[Doc] Update more docs with respect to V1 (#29188)

Signed-off-by: DarkLight1337 <tlleungac@connect.ust.hk>
2025-11-23 10:58:48 +08:00
parent 3ed767ec06
commit 389aa1b2eb
6 changed files with 89 additions and 100 deletions
--- a/docs/usage/reproducibility.md
+++ b/docs/usage/reproducibility.md
@@ -1,21 +1,23 @@
 # Reproducibility

 vLLM does not guarantee the reproducibility of the results by default, for the sake of performance. To achieve
-reproducible results, you need to turn off multiprocessing to make the scheduling deterministic by setting `VLLM_ENABLE_V1_MULTIPROCESSING=0`.
+reproducible results:
+
+- In offline mode, you can either set `VLLM_ENABLE_V1_MULTIPROCESSING=0` which makes scheduling deterministic,
+  or enable [batch invariance](../features/batch_invariance.md) to make the outputs insensitive to scheduling.
+- In online mode, you can only enable [batch invariance](../features/batch_invariance.md).

**Exercise prompt**
Translate this sentence from the reproducibility commit above into French: "vLLM does not guarantee the reproducibility of the results by default, for the sake of performance."

**Given records**
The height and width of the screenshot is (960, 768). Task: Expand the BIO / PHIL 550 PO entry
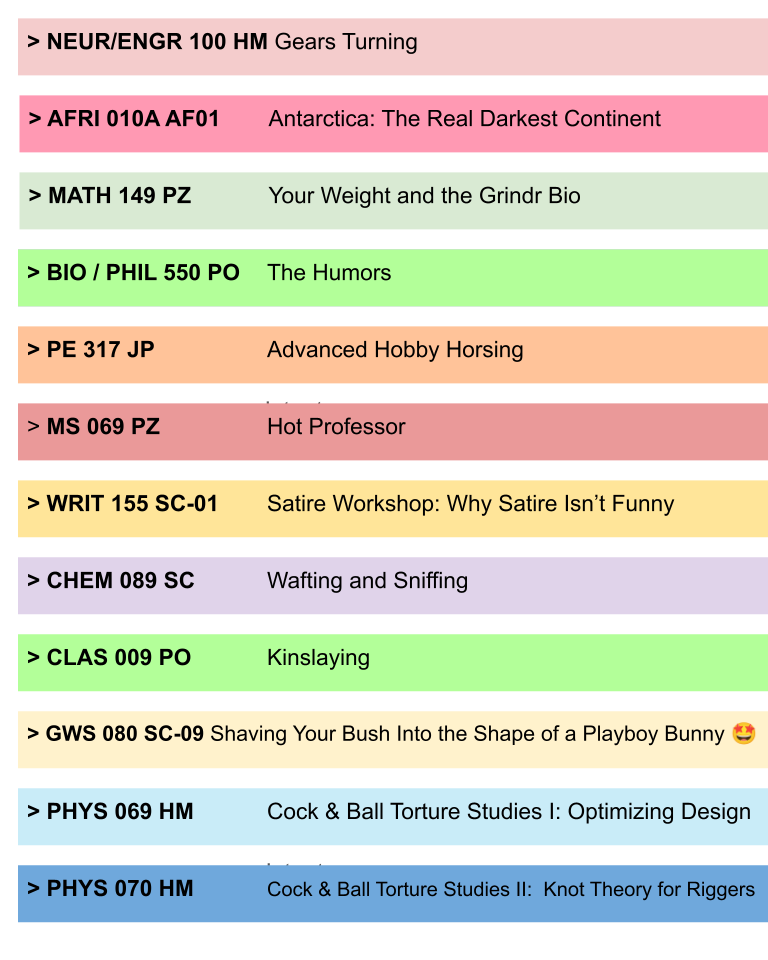[34, 273]
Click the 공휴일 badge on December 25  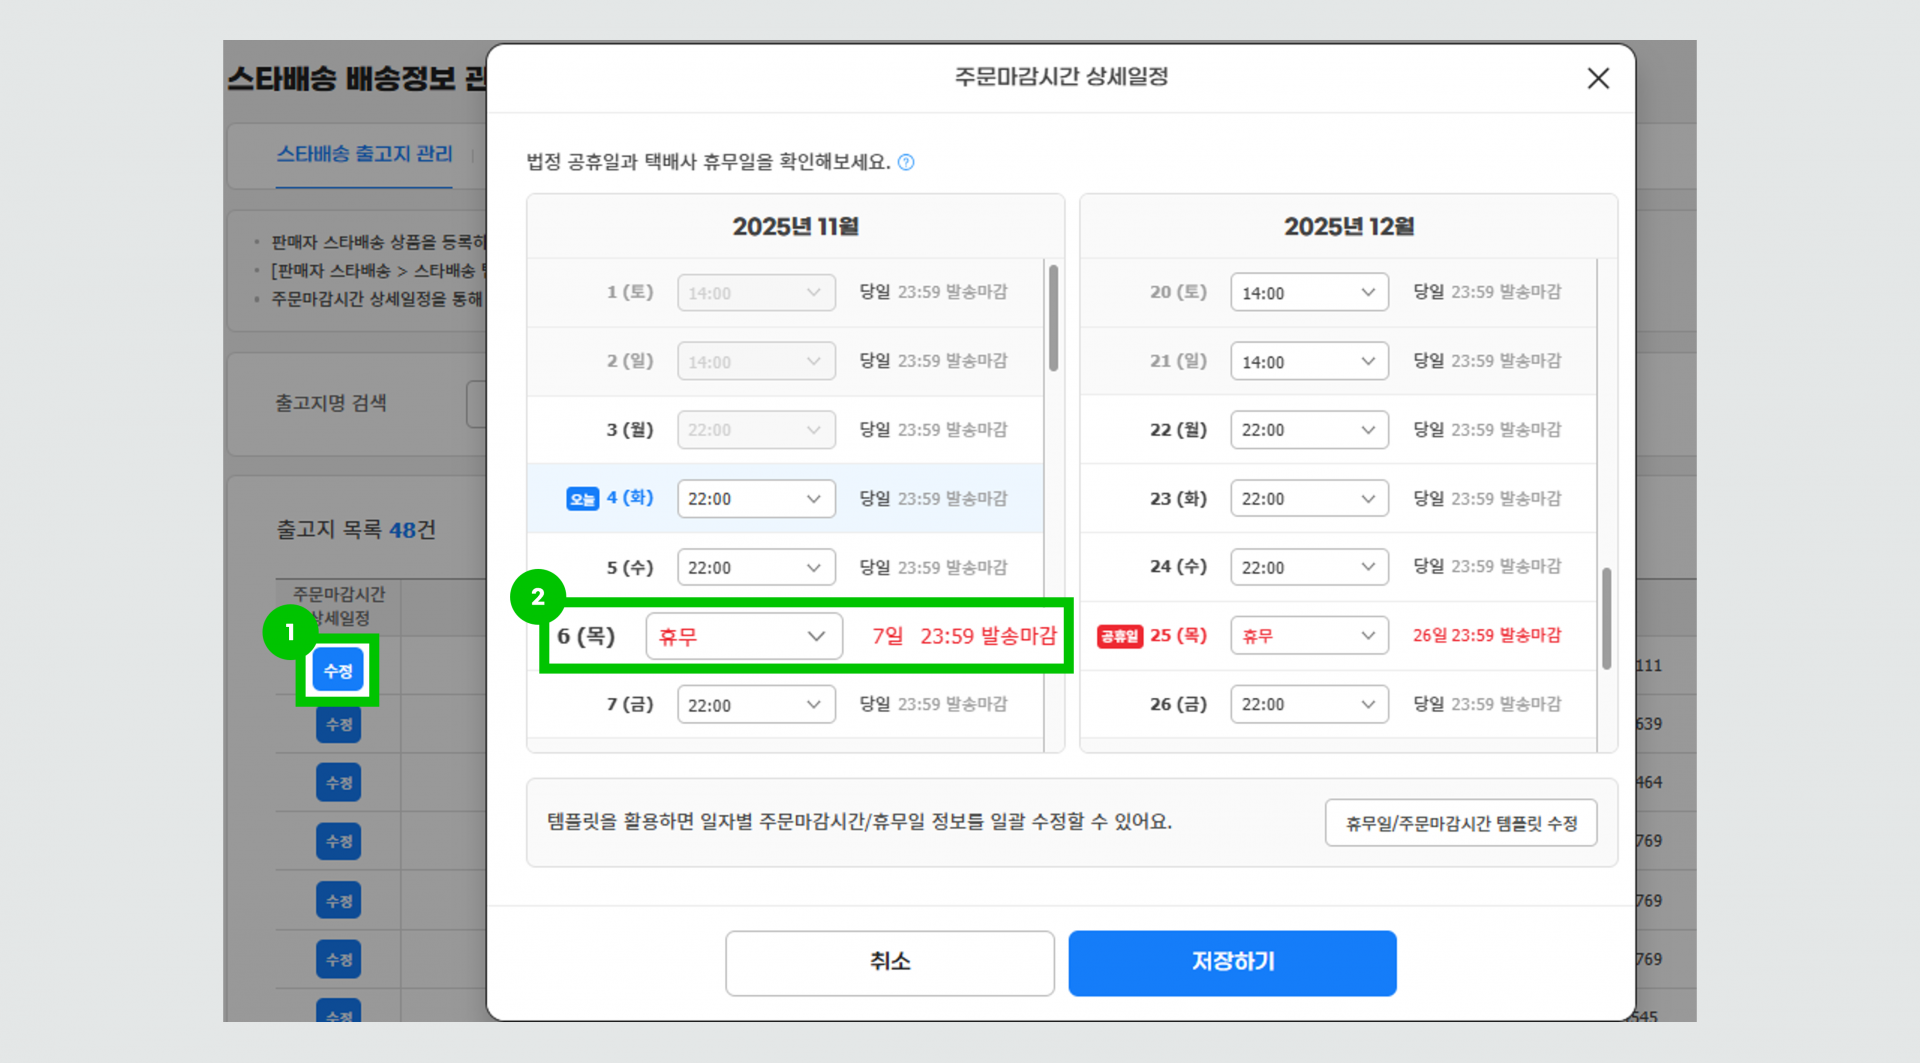pos(1119,636)
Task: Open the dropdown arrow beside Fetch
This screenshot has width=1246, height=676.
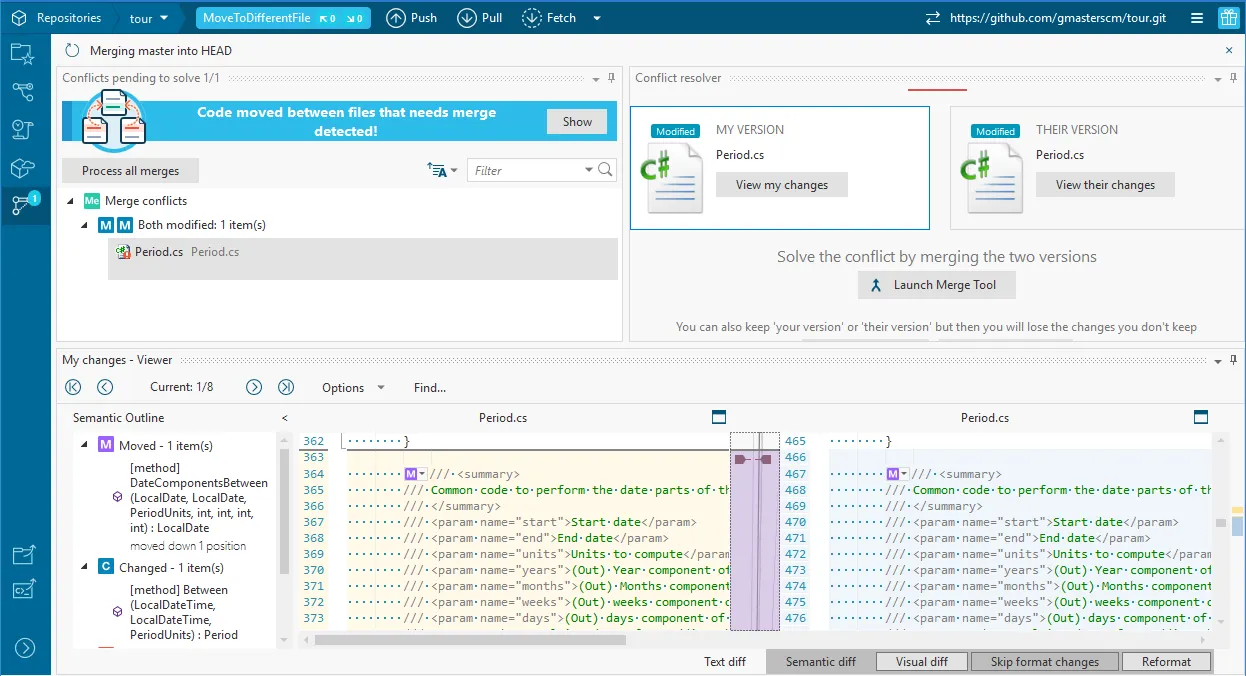Action: coord(597,18)
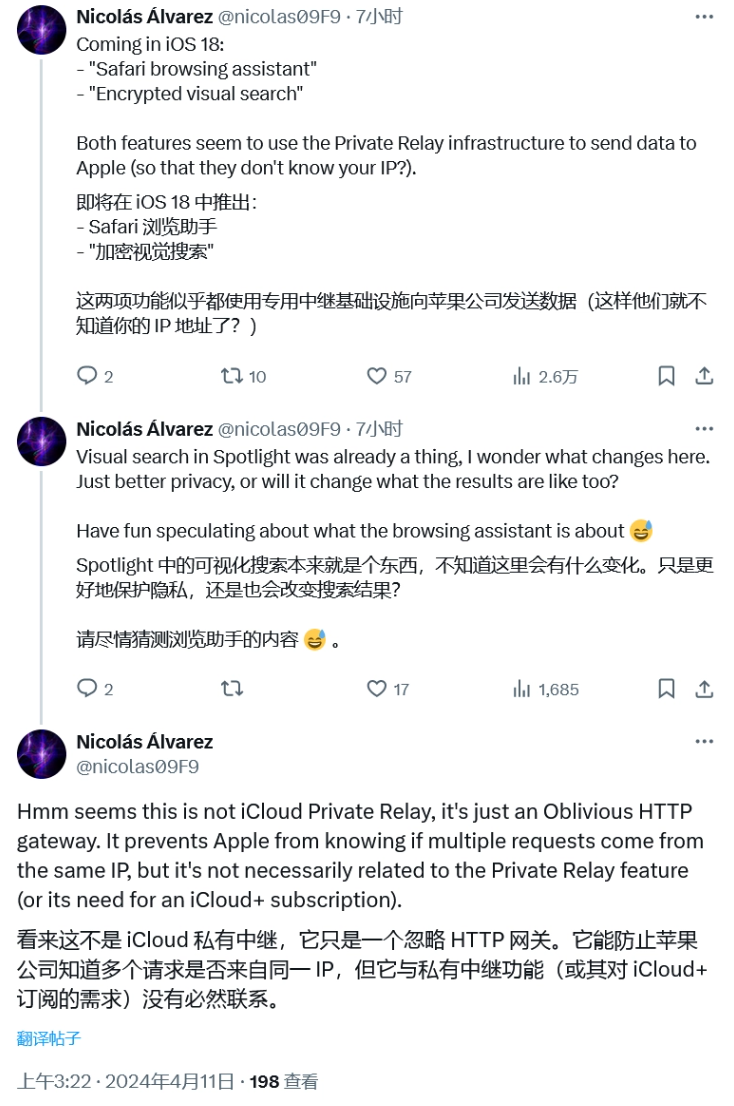Like the Visual search speculation tweet
734x1106 pixels.
point(375,689)
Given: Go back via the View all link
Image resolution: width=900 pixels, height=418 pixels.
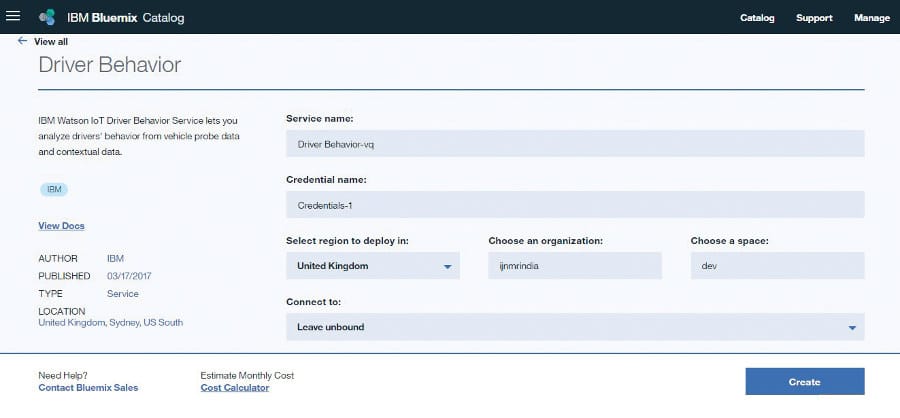Looking at the screenshot, I should (x=52, y=42).
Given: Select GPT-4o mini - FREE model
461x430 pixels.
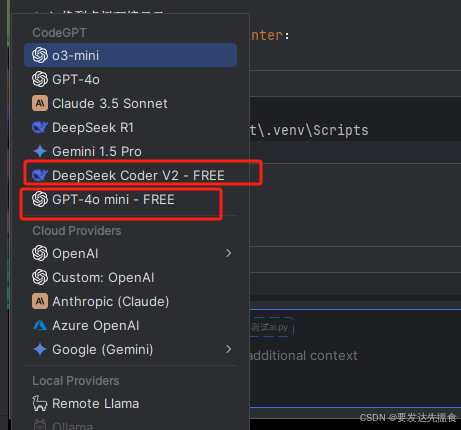Looking at the screenshot, I should [130, 199].
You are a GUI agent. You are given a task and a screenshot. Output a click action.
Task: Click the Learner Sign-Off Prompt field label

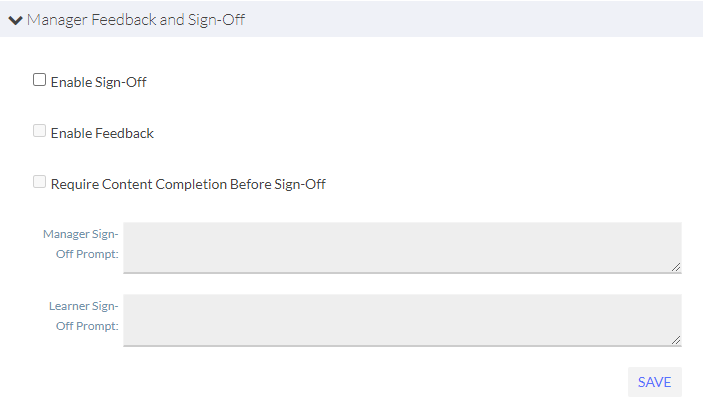click(83, 316)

**Result of the task**
vLLM ne garantit pas par défaut la reproductibilité des résultats, pour des raisons de performance.